# start of Dataset entries
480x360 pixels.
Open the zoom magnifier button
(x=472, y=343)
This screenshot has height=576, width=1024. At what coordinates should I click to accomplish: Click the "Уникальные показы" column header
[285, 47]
# end of Dataset entries
__The task__.
Copy out the whole listing above again, requests included, multiplying every coordinate in the answers by 1.75 and rounding each result to a whole number, with halves rounded up.

__Solution for this problem__.
480x360 pixels.
Open the zoom magnifier button
(x=826, y=600)
This screenshot has height=576, width=1024. At what coordinates should I click to accomplish: Click the "Уникальные показы" column header
[499, 82]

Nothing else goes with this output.